Demand for a one-state solution

By mentioning for the first time the possibility of U.S. support for a one-state solution, Trump has, in Shikaki’s view, “contributed to making the two-state solution less viable, and thereby increasing the demand for the one-state solution.”

“Trump’s mere statement, therefore, has played essentially the same role [in the peace process] as the failure of negotiations, settlement construction, etc. All these things have in the past convinced the majority of Palestinians and Israelis that the viability of the two-state solution is questioned,” Shikaki said.

Israelis may have arrived at the same conclusion, but from a different angle.

While on a recent trip to meet with Israeli policymakers, Klein said he observed that “almost no people are talking about supporting the establishment of a Palestinian state and criticizing Jews that live in Judea and Samaria.”

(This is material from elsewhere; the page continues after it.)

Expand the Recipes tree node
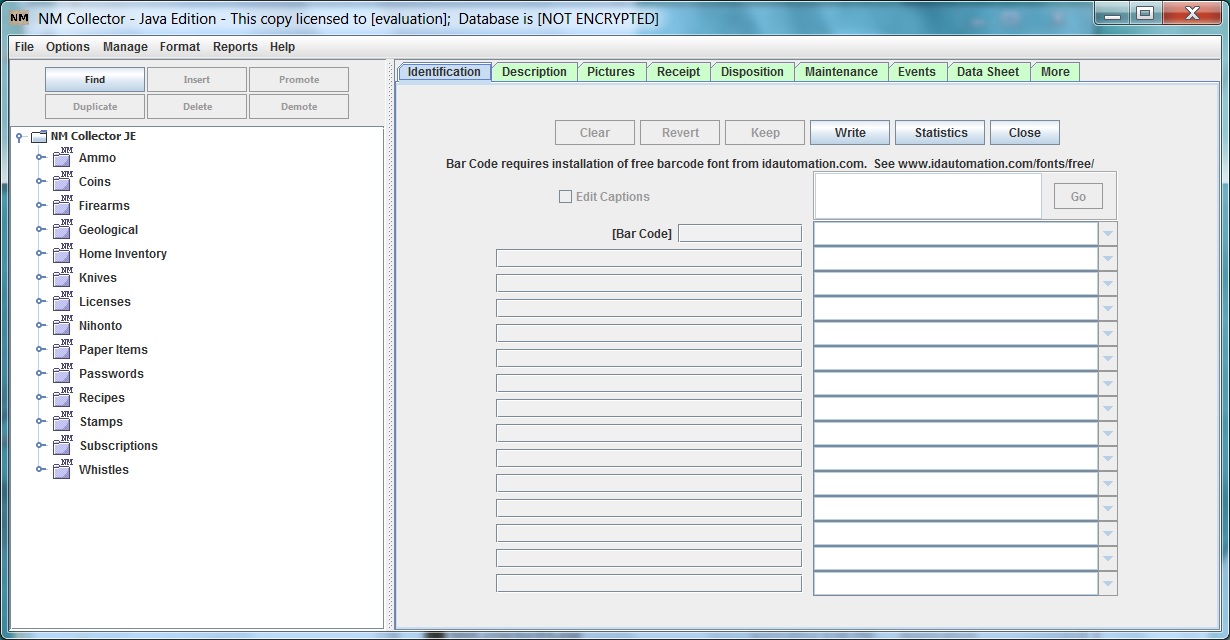The image size is (1230, 640). 42,397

“My sense,” Klein added, “is that people now understand that a Palestinian state would be a Hamas-Fatah terrorist state and that the reason there is no peace has nothing to do with the Jews in Judea and Samaria. They now seem to understand that it is because the Palestinian Authority refuses to sit down and negotiate, and because they continue to promote hatred and violence in every element of their culture, and they pay salaries to families who produce killers.”